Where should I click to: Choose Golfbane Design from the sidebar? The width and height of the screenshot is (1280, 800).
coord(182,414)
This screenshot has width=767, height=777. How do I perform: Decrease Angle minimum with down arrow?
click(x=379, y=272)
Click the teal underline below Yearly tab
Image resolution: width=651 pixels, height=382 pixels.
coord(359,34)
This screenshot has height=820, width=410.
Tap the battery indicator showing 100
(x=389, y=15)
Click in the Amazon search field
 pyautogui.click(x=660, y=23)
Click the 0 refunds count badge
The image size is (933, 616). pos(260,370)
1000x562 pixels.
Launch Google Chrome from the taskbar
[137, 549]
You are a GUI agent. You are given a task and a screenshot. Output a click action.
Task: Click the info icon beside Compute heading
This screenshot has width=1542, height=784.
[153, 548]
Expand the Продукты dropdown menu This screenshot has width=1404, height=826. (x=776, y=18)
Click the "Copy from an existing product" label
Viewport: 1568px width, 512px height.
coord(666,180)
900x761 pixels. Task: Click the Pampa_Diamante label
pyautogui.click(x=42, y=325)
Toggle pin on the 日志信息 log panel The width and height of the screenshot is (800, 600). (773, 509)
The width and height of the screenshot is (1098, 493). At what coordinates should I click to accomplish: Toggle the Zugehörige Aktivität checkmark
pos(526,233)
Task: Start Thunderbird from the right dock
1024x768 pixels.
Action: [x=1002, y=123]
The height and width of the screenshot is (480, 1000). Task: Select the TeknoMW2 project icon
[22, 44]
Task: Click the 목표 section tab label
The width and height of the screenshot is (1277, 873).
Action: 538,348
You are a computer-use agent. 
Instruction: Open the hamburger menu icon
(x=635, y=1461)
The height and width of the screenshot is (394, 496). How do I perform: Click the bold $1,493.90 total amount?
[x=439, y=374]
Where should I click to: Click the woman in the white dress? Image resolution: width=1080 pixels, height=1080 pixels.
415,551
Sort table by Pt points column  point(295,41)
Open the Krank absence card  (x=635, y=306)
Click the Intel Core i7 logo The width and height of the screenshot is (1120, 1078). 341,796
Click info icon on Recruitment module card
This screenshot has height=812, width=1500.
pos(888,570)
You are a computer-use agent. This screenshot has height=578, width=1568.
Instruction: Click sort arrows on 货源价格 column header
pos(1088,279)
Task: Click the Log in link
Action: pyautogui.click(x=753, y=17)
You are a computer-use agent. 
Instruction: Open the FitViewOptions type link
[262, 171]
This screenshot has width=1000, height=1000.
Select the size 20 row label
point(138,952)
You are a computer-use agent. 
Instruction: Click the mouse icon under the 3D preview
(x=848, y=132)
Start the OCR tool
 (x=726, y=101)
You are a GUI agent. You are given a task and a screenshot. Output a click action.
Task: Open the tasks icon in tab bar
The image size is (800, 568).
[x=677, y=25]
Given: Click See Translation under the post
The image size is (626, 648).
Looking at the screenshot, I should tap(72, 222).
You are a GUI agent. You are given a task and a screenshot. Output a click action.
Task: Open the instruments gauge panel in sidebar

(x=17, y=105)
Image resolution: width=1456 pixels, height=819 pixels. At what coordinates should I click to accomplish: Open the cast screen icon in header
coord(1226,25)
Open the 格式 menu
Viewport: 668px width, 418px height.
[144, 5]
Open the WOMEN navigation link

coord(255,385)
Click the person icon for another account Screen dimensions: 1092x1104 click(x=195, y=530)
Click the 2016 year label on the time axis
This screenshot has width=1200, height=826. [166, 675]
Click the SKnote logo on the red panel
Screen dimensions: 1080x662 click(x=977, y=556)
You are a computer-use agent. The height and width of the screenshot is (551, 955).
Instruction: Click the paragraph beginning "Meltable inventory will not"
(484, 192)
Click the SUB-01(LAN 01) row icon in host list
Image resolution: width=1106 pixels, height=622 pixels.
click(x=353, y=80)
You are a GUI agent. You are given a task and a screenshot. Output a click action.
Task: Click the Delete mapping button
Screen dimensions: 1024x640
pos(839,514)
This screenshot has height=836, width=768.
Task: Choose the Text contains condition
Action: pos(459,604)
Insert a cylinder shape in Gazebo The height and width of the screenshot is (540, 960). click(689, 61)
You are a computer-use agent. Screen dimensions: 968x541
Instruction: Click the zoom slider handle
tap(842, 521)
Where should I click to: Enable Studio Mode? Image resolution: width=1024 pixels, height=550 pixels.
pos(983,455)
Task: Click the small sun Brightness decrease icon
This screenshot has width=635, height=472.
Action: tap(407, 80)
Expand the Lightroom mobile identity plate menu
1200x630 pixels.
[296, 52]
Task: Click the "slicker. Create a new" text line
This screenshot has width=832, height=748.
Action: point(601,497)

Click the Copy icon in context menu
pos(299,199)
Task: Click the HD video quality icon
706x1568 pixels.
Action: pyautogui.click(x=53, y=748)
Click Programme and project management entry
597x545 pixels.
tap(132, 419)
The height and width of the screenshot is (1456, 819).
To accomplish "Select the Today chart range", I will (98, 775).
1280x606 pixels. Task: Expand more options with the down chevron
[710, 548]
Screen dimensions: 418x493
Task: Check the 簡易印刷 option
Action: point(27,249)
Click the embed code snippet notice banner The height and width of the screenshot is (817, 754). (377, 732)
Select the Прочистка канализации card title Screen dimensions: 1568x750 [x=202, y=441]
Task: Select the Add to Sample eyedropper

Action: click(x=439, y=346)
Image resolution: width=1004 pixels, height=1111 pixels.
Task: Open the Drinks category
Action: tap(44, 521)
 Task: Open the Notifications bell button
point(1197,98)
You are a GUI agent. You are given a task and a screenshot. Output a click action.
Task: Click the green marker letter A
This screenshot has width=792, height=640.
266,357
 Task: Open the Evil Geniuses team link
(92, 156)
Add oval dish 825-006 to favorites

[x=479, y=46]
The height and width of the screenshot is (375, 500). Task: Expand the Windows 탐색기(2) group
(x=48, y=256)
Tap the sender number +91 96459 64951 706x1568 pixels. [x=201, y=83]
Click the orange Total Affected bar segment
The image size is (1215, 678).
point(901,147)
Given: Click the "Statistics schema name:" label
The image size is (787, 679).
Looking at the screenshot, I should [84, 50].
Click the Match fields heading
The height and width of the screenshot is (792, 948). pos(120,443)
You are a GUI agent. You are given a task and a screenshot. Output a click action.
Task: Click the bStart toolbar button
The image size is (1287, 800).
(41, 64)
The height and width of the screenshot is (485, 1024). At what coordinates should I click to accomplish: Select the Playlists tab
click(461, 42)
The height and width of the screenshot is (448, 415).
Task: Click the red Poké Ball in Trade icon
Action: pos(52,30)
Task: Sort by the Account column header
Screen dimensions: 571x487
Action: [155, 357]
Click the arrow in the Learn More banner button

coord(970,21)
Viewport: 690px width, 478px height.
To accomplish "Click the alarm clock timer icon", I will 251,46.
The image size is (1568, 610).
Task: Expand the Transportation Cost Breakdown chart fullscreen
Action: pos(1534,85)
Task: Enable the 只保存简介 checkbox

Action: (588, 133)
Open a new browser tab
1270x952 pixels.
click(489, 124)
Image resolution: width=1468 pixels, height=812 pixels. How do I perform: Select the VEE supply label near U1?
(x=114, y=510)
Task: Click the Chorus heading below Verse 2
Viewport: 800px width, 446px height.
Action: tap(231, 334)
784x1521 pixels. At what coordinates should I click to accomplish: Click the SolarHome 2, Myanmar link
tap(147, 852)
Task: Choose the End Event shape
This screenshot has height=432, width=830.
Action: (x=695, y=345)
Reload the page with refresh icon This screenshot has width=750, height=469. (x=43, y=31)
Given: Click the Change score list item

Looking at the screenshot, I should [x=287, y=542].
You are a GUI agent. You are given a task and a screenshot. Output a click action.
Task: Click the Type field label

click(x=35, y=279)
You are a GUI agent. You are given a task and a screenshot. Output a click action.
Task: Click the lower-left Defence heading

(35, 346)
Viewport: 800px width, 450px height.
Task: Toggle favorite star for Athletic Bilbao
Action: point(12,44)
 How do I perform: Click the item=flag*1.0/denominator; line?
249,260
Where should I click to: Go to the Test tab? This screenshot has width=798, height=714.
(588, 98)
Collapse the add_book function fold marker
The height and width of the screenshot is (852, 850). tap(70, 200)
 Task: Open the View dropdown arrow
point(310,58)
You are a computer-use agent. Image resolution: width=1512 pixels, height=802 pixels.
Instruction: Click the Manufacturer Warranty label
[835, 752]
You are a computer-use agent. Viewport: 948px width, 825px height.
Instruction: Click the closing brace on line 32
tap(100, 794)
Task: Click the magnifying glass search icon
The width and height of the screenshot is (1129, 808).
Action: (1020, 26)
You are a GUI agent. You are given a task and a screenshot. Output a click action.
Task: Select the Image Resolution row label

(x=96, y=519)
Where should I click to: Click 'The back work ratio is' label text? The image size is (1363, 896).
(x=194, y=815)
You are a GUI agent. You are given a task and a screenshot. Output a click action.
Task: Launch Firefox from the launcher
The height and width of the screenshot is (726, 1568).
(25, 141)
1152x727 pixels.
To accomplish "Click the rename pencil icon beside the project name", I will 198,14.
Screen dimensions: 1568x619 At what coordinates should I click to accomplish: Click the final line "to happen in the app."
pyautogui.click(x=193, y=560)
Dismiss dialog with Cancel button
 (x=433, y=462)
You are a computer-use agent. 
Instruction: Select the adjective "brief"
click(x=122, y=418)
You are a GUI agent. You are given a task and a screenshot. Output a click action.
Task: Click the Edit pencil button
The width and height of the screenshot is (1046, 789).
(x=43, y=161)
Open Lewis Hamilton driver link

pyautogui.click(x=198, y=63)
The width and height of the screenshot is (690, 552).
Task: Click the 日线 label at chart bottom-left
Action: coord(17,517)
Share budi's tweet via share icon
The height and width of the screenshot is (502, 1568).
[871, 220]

_ _ _ _ _ _ _

* **WHAT THIS TASK INVOLVES**:
From the entries above, give again exactly the lines running from the line with "Click the SUB-01(LAN" to the line with "You are a computer-use agent. Screen"; include both of those lines.

* **TASK ANSWER**:
Click the SUB-01(LAN 01) row icon in host list
Image resolution: width=1106 pixels, height=622 pixels.
click(x=353, y=80)
You are a GUI agent. You are given a task and a screenshot. Output a click action.
Task: Click the Delete mapping button
Screen dimensions: 1024x640
pos(839,514)
This screenshot has height=836, width=768.
Task: Choose the Text contains condition
Action: pos(459,604)
Insert a cylinder shape in Gazebo The height and width of the screenshot is (540, 960). click(689, 61)
You are a computer-use agent. Screen dimensions: 968x541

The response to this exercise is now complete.